Doesn't E3 start in 6 days or something?


----------



## SkyeLegs (Jun 8, 2015)

Schwimmwagen said:


> Doesn't E3 start in 6 days or something?



Indeed, the Doom E3 reveal is on June 14. Even that is too long of a  wait though, and who knows when the game is actually coming out. I'm also impatient and I  wanna shoot things. D:

I'm gonna go try out DemonSteele in the meantime, looks like fun.


----------



## Kellie Gator (Jun 8, 2015)

Schwimmwagen said:


> Doesn't E3 start in 6 days or something?


I made a typo.

I wish I could watch the reveal on Sunday live but there's no way I can stay up at 2am-4am my time. Augh. D:

Next Monday can't come soon enough.


----------



## Taralack (Jun 14, 2015)

KELLIE

KELLIE ARE YOU WATCHING THE STREAM

I AM OFFICIALLY HYPED FOR DOOM


----------



## SkyeLegs (Jun 14, 2015)

OK, I was skeptical at first, but quickly got super hyped. The gameplay looks like it mixes the old with the new, and definitely has some Brutal Doom thrown in. I'm glad to see it looks like less of a corridor shooter; the level designs look more diverse and open, and the Hell parts just look awesome.

Also, off topic, but wow, I haven't seen Adam Sessler and Morgan Webb in a _long_ time.


----------



## LeviathanBones (Jun 14, 2015)

LETS GET THOSE DEMONS.


YEAH.


Lets also have a moment of silence for people who thought the Doom 3 Movie was going to be good.


----------



## DevilishlyHandsome49 (Jun 15, 2015)

Kellie, I know want Doom...badly. The chainsaw!!!


----------



## Kellie Gator (Jun 15, 2015)

Taralack said:


> KELLIE
> 
> KELLIE ARE YOU WATCHING THE STREAM
> 
> I AM OFFICIALLY HYPED FOR DOOM


I had to sleep but then I woke up, saw the trailer and made more noises than that strange lady who made those hilarious reactions to Twilight movie trailers.
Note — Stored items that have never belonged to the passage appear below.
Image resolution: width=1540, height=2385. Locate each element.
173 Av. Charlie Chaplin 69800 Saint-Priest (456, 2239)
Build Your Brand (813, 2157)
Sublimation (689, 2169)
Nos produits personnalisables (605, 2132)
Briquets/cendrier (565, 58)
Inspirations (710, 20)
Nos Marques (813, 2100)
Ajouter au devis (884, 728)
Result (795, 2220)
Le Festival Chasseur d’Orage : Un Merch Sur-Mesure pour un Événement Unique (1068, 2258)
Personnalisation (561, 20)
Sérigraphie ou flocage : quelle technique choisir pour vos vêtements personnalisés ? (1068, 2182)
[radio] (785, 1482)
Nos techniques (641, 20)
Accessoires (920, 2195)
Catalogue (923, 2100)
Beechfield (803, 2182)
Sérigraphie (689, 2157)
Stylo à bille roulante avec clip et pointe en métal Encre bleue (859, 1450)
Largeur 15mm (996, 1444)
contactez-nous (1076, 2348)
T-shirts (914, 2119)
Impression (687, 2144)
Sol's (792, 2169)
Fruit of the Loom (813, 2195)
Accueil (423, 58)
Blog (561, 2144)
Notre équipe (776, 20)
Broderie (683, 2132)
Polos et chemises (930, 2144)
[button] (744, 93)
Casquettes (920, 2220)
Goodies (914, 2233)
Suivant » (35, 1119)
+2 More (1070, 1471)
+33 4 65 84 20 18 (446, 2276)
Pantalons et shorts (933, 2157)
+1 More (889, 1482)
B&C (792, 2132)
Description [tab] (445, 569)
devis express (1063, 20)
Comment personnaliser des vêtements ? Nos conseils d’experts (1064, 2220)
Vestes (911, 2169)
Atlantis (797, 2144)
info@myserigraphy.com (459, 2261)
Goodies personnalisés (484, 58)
Pretty much none of my fears have been confirmed for this game and when it can be pre-ordered I will certainly do so. This game is pretty much everything I wanted and some more. ;w;



Chrysocyon said:


> OK, I was skeptical at first, but quickly got super hyped. The gameplay looks like it mixes the old with the new, and definitely has some Brutal Doom thrown in.


I take slight issue with the Brutal Doom comparisons but I suppose it's not completely unlikely that the mod was an inspiration. I'm just thinking... Serious Sam 3 did it first.

Oh yeah, Brutal Doom version 2.0 was released a week or two, forgot about that. It's quite wonderful. <3



LeviathanBones said:


> LETS GET THOSE DEMONS.
> 
> 
> YEAH.
> ...


Speaking of Doom 3, I'm glad that this version of Doom isn't so bloody dark you can't see like it was in Doom 3. I'm glad I got around to getting the BFG Edition so I wouldn't have to switch between guns and the flashlight, I swear to fucking christ you'd think that a base on mars would have some fucking duct tape. But nope, someone had to make a mod to fix that. x3


----------



## SkyeLegs (Jun 15, 2015)

Kellie Gator said:


> Pretty much none of my fears have been confirmed for this game and when it can be pre-ordered I will certainly do so. This game is pretty much everything I wanted and some more. ;w;
> 
> 
> I take slight issue with the Brutal Doom comparisons but I suppose it's not completely unlikely that the mod was an inspiration. I'm just thinking... Serious Sam 3 did it first.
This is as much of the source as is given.